The debate on whether to prefix private variables with a leading "_" or "m_" has engaged a lot of people lately since the public release of Style Cop which which enforces the "m_"-prefix (at least that's what I've been told, I haven't had a chance to try the application myself yet).
I think that prefixes are always bad, whether it's an "I" for interface, "C" for class or "m_" for member. I do appreciate the historic reasons for them but there is really no valid reason anymore, we have the "this" and "Me" keywords in C# and VB to differentiate between member variables and local variables or parameters. The only valid reason as I see it is to differentiate between a field and the property that expose that field.

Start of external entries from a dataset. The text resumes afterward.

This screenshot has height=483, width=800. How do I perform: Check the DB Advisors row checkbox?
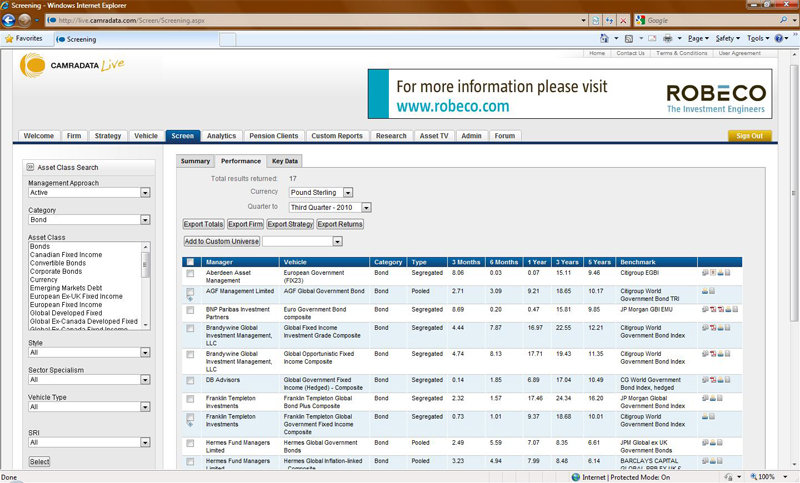pyautogui.click(x=190, y=381)
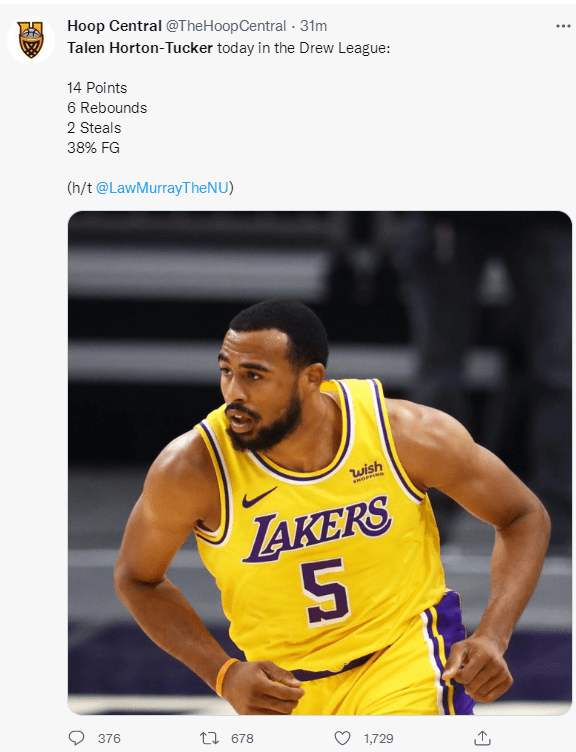Screen dimensions: 576x752
Task: Like the tweet with heart icon
Action: pyautogui.click(x=342, y=738)
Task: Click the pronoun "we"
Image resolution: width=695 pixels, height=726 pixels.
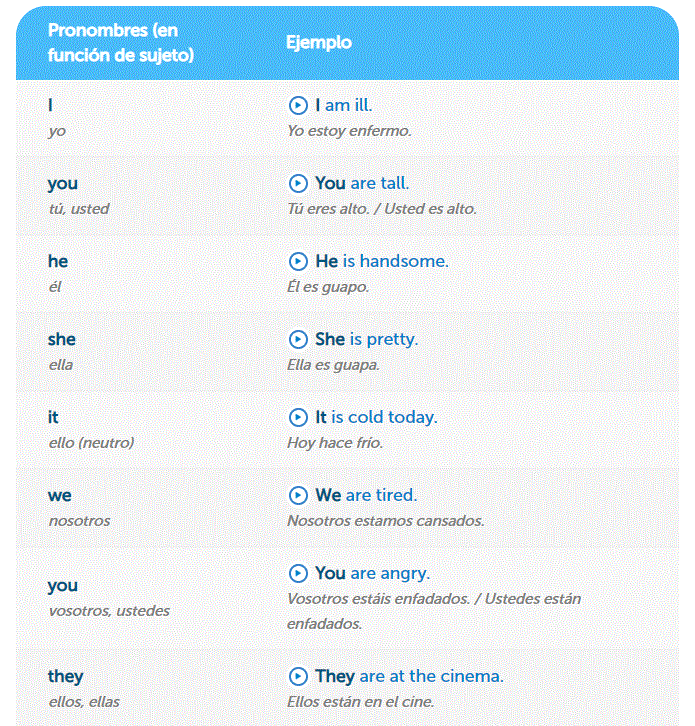Action: click(60, 495)
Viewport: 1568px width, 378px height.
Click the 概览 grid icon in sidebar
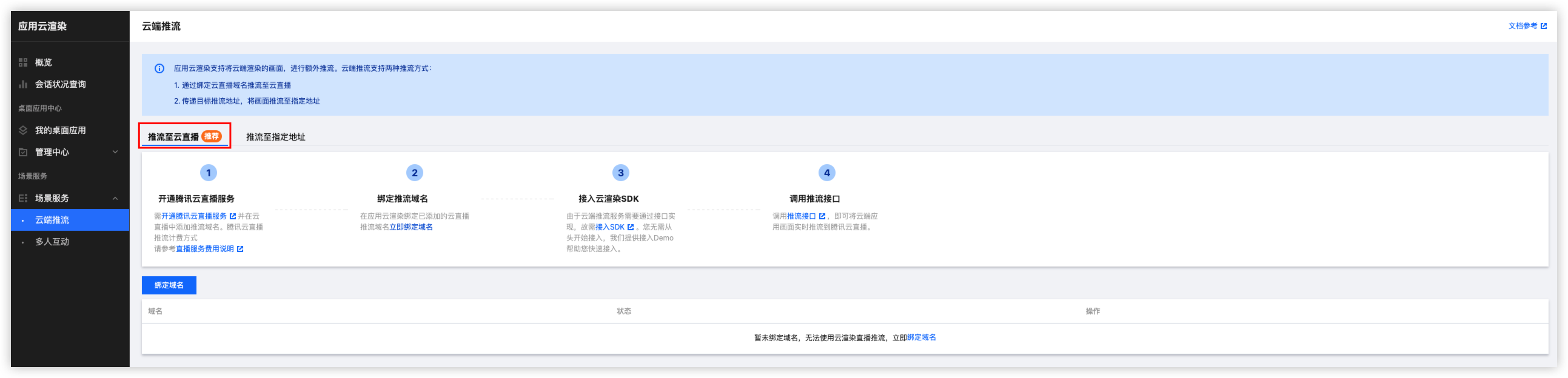[x=23, y=62]
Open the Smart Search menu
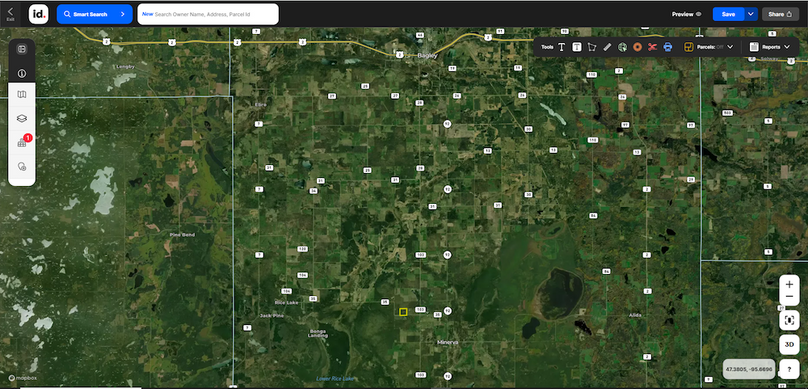The width and height of the screenshot is (808, 389). [94, 14]
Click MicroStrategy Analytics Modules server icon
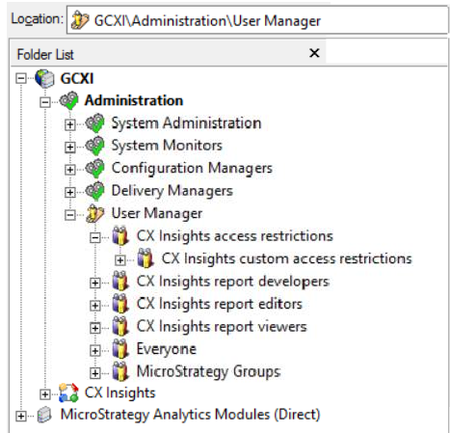450x433 pixels. [45, 415]
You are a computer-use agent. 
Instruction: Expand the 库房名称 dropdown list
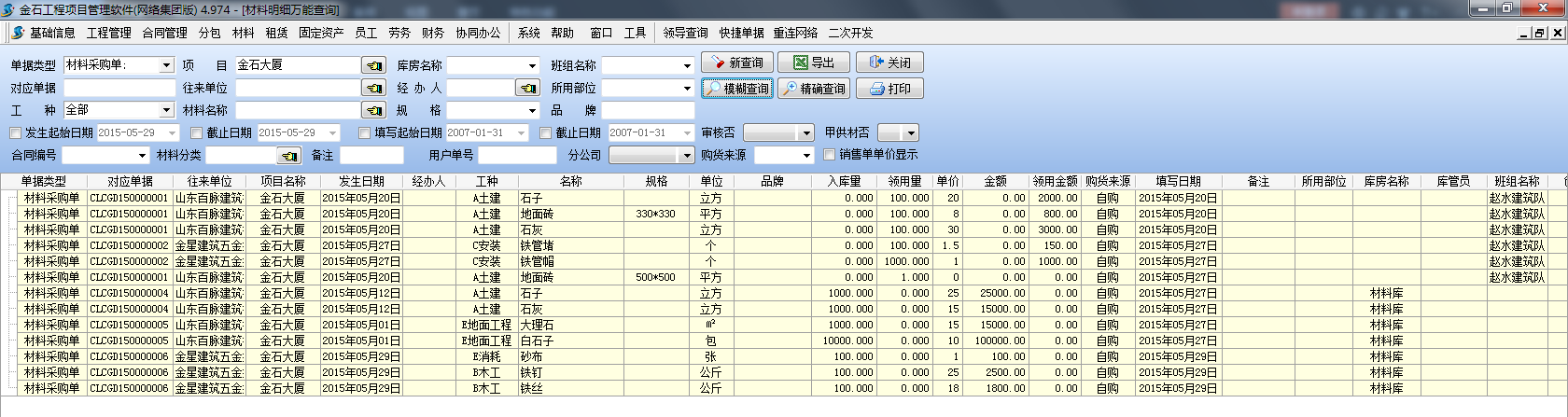(532, 65)
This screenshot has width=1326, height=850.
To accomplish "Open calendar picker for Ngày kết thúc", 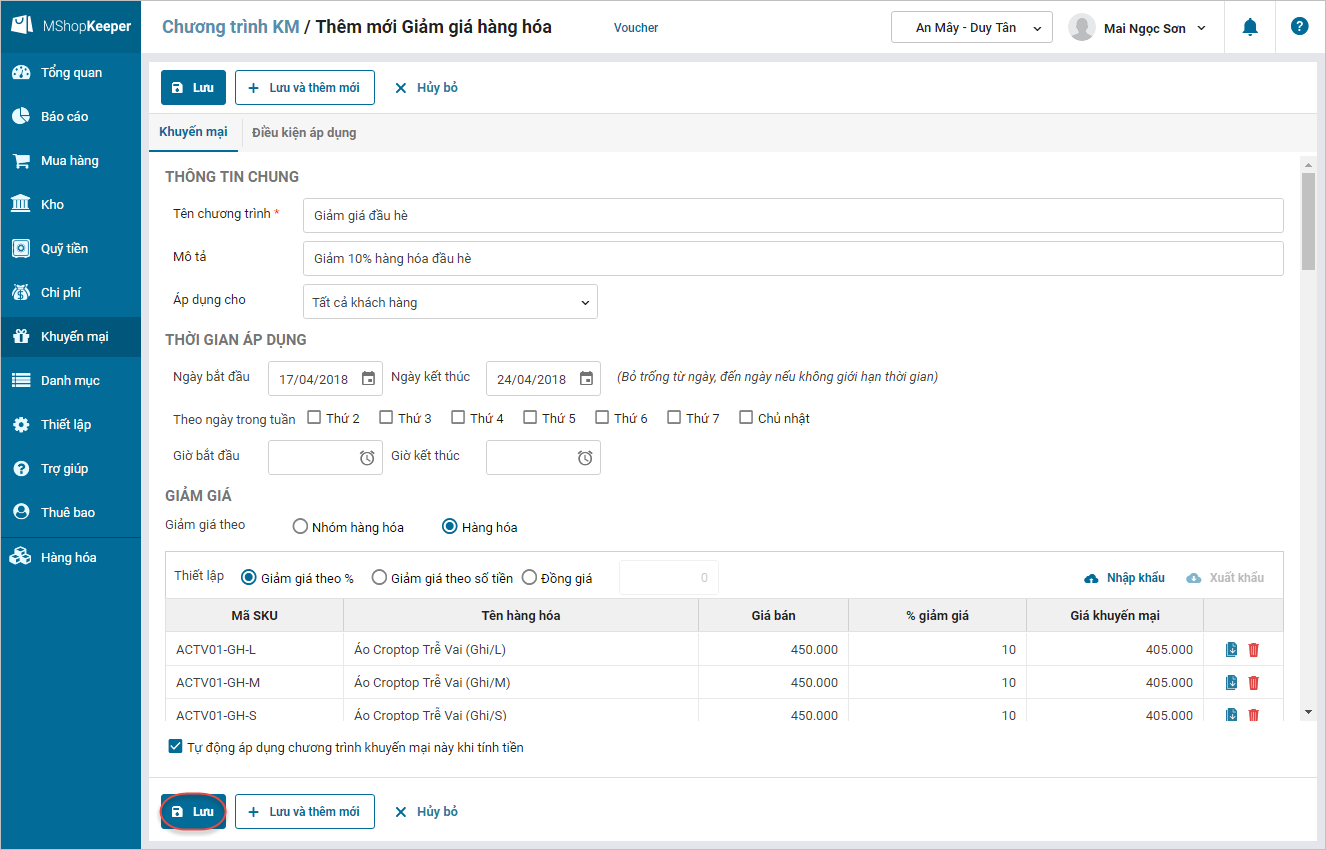I will 586,379.
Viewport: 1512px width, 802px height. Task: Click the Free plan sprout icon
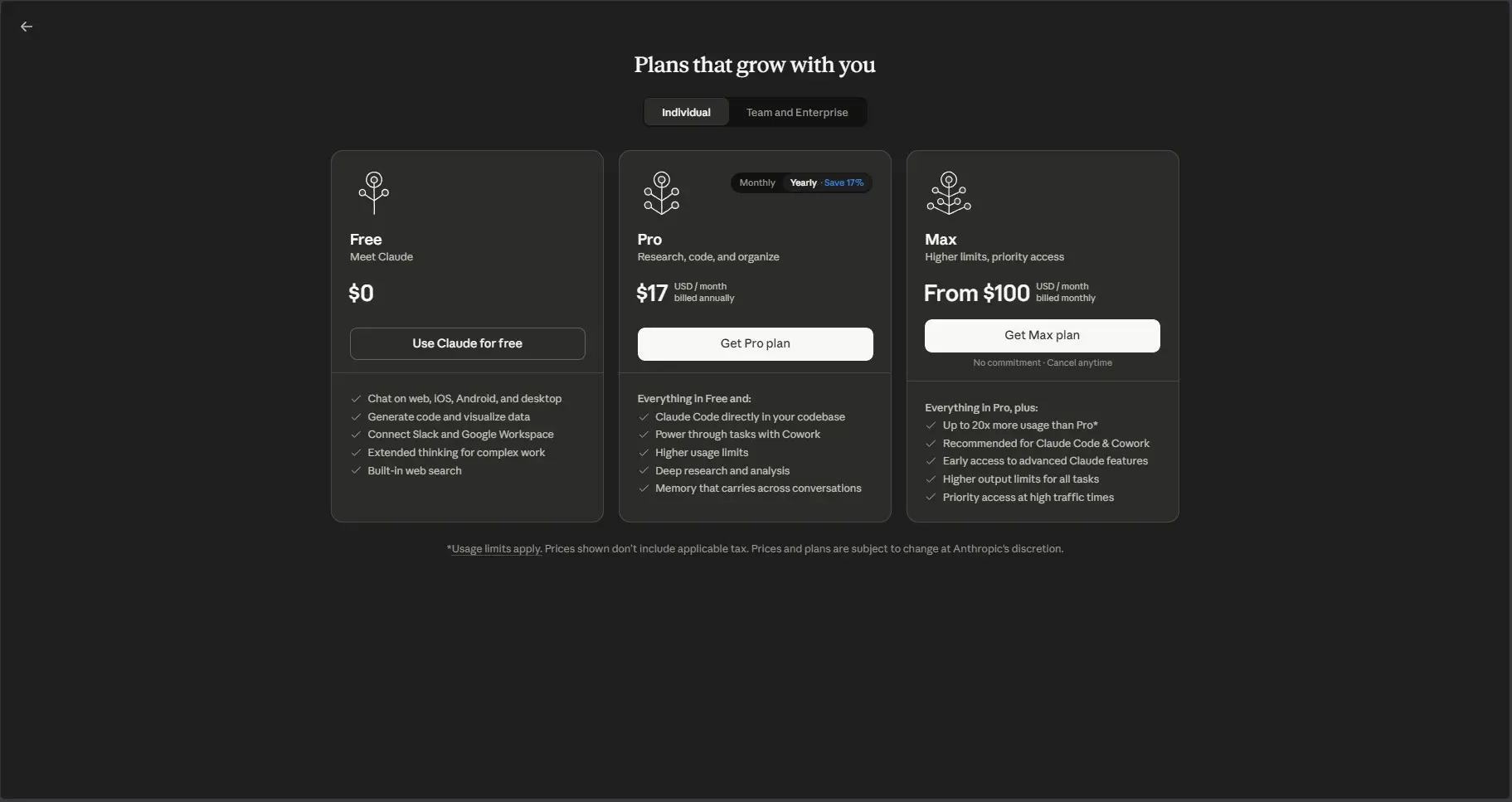click(374, 192)
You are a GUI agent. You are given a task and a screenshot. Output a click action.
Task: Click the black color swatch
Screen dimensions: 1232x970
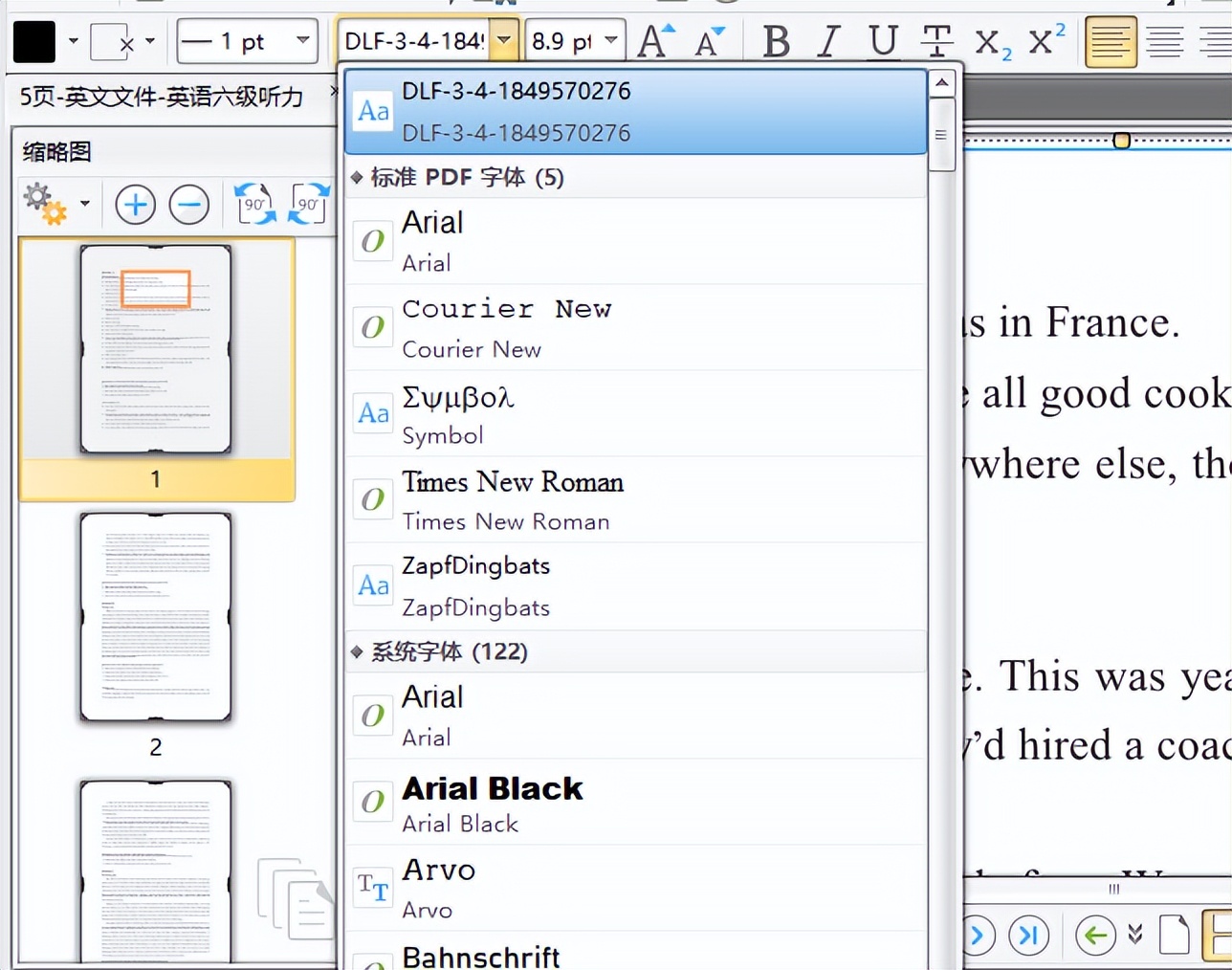[x=34, y=42]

public class Foo { protected string _bar; public string Bar { get { return _bar; } set { _bar = value; } } }
You might say that you could just use camelCasing for the field and PascalCasing for the property, but suppose that the class was to be inherited by VB.Net, "bar" would now be ambigous because VB is case insensitive thus the prefix has some validity. However since the introduction of automatic properties I see no reason for the prefix anymore. The only reason would have to do with performance (you could access the field direclty from inside the class rather than through the property) and I'd say that in most cases that's neglectible and I'd go with the increased maintainability the automatic properties gives you. Premature optimization is the root of all evil. Also in the example, if the backing field was just declared as private (as it should) there would be no issue.